Рукайя колебалась, подыскивая слова.
— Конечно, я всегда знала, что однажды выйду замуж и перееду в дом другого мужчины. И часть меня с нетерпением ждет того дня. Но не… — она жалобно вздохнула. — Не так скоро.
Теперь лицо девушки оживилось, и ее руки возбужденно жестикулировали.
— Я не знаю, что буду делать в доме другого мужчины. Я так боюсь скуки. В особенности если муж — суровый человек. Большинство мужей очень строги с женами. С десяти лет отец разрешал мне помогать ему с работой. Он — один из богатейших купцов Мекки, и у него много караванов. Я веду большую часть его учетной документации и пишу большую часть его писем и…
У Антонины отвисла челюсть. Она думала, что во всей Аравии найдется не более двух дюжин грамотных женщин — и все они, несомненно, вдовы средних лет…
— Ты умеешь читать? — спросила она.
Рот Рукайи резко захлопнулся. На мгновение ее молодое лицо напоминало Антонине морду мула. Да, красивого мула, но такого же упрямого и волевого.
Однако это выражение быстро ушло. Рукайя опустила голову. И снова ее быстро жестикулировавшие руки скромно лежали на коленях.

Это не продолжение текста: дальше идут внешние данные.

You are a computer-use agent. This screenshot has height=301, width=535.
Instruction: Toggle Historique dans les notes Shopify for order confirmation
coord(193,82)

— Отец научил меня, — тихо сказала она. — Он настаивает, чтобы все женщины в его семье умели читать. Как он говорит, это нужно, поскольку когда-нибудь они могут стать вдовами, и им потребуется вести дела своих мужей.
И снова слова полились потоком.
— Но, как я думаю, он говорит это просто, чтобы успокоить мать. Она не любит читать. И мои сестры не любят. Они считают, что это слишком трудно. Но я люблю читать, как имой отец. Мы провели столько прекрасных вечеров, обсуждая прочитанное в книгах. У моего отца много книг. Он их собирает. Мать жалуется, потому что они дорогие, но этоединственный вопрос, по которому закон в доме устанавливает отец. Большинство наших книг, конечно, на греческом, но у нас даже есть…
Тогда она замолчала, но ее прервал смех Антонины. Смех продолжался какое-то время. К тому времени, как Антонина прекратила смеяться, вытирая выступившие на глазах слезы, выражение шока на лице Рукайи превратилось в простое любопытство.
— А почему вам так смешно? — спросила она. Антонина потрясла головой.
— Негуса нагаст Аксумского царства — один из главных в мире библиофилов. Его отец, царь Калеб, собрал в своем дворце в Аксуме самую большую библиотеку к югу от Александрии. Если честно, я не думаю, что сам Калеб на самом деле прочитал какие-то из тех книг. Но к тому времени, как принцу Эону исполнилось пятнадцать, он прочитал их все. Я помню, как он приехал в Рим и проводил много часов с моей подругой Ириной Макремболитиссой, а она является величайшим в мире библиофилом…
Антонина замолчала, уставившись на девушку напротив нее. И снова ей на глаза навернулись слезы, когда она вспомнила подругу, которую, как думала Антонина, она никогда больше не увидит.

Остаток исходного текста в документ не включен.